Let me make two additional points on this issue. There is a countervailing factor, but it is not a simple arithmetic point. Most research shows that age-experience related wage growth tends to be weak as workers approach retirement. The idea is that workers get rewarded for gaining experience earlier in their career as they are gaining skills. After they have been in the workforce for 20–25 years, their additional experience no longer offers much of a premium since the additional skills gained from another year of work is not large. (This paper gives some of the evidence, as well as many references, on this point.)

This means that, other things equal, wage growth should slow when we get a large segment of the workforce in the heavily experienced segment of the workforce. This would have implied slower wage growth towards the end of the last decade as the oldest baby boomers were in their early sixties and most baby boomers were in their fifties.

That doesn't change the point that having the highest paid workers retiree should still slow the pace of wage growth, which I got wrong. But it means that as the percentage of workers in the heavily experienced cohorts declines due to retirement, the rate of wage growth should be accelerating for that reason. In a single year, this would not matter much, but over say a five to ten year period, if the share of the workforce in the heavily experienced cohorts falls by, say 5 percentage points, this could make a substantial difference in wage growth, other things equal.

The other point is that the age-experience story should be one that is based on productivity growth. In other words, the loss of the older worker due to retirement should be associated not only with slower wage growth, but also slower productivity growth. It should not be an explanation for a gap between productivity and wage growth. 
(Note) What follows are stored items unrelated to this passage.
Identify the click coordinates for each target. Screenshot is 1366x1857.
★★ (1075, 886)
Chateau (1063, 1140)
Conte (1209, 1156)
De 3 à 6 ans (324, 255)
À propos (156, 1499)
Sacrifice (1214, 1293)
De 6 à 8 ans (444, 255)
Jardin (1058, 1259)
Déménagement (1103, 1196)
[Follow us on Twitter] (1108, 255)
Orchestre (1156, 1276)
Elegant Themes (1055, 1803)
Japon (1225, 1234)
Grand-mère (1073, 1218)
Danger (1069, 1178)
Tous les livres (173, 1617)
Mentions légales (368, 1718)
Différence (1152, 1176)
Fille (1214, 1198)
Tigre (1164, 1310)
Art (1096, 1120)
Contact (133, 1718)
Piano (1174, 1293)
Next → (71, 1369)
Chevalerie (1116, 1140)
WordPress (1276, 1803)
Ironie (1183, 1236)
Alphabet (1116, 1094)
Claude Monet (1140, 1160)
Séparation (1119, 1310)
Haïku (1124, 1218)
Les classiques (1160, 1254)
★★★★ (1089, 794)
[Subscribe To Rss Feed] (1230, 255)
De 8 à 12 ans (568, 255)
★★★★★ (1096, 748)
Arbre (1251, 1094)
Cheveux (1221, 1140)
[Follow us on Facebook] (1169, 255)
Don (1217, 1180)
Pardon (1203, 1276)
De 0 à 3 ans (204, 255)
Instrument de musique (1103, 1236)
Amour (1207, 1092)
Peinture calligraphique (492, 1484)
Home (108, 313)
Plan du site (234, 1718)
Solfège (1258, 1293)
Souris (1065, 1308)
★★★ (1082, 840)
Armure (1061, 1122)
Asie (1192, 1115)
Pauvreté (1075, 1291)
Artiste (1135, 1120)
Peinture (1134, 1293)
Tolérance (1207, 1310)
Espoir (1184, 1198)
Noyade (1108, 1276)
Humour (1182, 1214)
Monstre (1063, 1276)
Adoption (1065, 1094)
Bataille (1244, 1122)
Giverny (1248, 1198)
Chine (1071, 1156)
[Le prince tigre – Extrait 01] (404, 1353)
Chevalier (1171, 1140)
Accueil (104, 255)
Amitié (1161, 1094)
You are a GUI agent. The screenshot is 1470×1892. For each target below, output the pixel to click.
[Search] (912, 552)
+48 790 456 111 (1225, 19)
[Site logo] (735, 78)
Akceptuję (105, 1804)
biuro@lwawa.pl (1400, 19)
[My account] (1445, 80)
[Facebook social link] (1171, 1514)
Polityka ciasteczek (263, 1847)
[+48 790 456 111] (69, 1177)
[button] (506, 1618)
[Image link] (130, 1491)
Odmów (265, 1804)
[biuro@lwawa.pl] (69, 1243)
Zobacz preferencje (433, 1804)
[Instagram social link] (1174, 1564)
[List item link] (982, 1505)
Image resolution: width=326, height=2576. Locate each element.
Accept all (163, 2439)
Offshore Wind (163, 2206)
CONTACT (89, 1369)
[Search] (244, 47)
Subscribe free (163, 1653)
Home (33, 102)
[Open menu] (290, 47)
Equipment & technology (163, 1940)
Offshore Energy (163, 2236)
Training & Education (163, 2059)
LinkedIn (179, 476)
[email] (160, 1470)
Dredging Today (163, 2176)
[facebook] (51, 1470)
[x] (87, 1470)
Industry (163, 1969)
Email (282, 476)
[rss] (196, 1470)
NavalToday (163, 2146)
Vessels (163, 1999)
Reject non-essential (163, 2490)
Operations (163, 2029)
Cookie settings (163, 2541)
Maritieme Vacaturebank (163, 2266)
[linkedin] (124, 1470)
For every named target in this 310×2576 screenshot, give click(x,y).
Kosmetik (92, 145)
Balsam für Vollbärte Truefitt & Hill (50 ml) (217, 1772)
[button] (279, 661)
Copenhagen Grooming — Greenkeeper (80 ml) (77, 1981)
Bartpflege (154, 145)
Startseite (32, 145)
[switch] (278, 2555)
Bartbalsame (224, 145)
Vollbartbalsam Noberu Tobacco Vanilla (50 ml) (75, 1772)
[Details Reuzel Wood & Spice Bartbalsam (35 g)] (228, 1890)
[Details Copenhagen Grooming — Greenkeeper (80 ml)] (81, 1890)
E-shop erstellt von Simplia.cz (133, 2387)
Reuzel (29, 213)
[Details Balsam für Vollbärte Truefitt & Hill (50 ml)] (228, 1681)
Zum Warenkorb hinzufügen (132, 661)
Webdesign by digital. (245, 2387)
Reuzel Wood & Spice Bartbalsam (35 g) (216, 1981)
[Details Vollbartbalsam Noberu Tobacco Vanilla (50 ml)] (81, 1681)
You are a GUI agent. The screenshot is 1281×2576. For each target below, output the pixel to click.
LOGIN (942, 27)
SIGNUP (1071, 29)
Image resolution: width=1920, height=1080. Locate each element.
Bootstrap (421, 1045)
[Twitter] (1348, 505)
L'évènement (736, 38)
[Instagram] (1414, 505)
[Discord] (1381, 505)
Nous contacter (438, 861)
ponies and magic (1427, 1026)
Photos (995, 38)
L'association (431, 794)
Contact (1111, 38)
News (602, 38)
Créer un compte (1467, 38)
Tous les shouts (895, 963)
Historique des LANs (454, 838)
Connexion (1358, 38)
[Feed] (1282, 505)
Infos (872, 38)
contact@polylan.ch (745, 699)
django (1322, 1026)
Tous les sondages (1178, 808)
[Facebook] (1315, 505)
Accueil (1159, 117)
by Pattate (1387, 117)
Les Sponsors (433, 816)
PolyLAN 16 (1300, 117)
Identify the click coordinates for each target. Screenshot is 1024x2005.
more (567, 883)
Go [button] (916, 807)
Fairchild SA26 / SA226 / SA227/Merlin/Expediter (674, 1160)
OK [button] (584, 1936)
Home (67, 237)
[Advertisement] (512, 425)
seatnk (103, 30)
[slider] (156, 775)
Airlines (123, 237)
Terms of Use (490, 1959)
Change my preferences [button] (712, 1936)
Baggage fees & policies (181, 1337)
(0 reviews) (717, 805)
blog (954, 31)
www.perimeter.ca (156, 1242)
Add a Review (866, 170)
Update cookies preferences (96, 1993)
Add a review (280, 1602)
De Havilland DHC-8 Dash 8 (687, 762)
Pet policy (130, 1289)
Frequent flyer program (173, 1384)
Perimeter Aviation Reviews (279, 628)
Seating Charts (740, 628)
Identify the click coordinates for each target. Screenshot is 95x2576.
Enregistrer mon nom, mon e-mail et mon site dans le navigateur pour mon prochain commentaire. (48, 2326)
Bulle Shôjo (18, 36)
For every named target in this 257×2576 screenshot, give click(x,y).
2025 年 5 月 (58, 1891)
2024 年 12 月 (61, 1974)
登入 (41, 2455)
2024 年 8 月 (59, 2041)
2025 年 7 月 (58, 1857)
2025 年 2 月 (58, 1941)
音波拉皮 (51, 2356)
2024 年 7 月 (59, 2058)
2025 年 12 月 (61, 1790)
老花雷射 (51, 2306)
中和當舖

In the last three or four years, there has in fact not been a gap between productivity growth and average wage growth, as productivity growth has been extremely slow. However, there was a gap between productivity growth and wage growth (including non-wage compensation) in the years 2008–2011, as the labor market collapsed due to the recession. We might expect this gap to be largely reversed in a healthy labor market, meaning that wage growth would substantially outpace productivity growth. This has not happened thus far in the recovery.

None of this is an excuse for my sloppy arithmetic, but these are factors to be kept in mind as we assess wage growth going forward.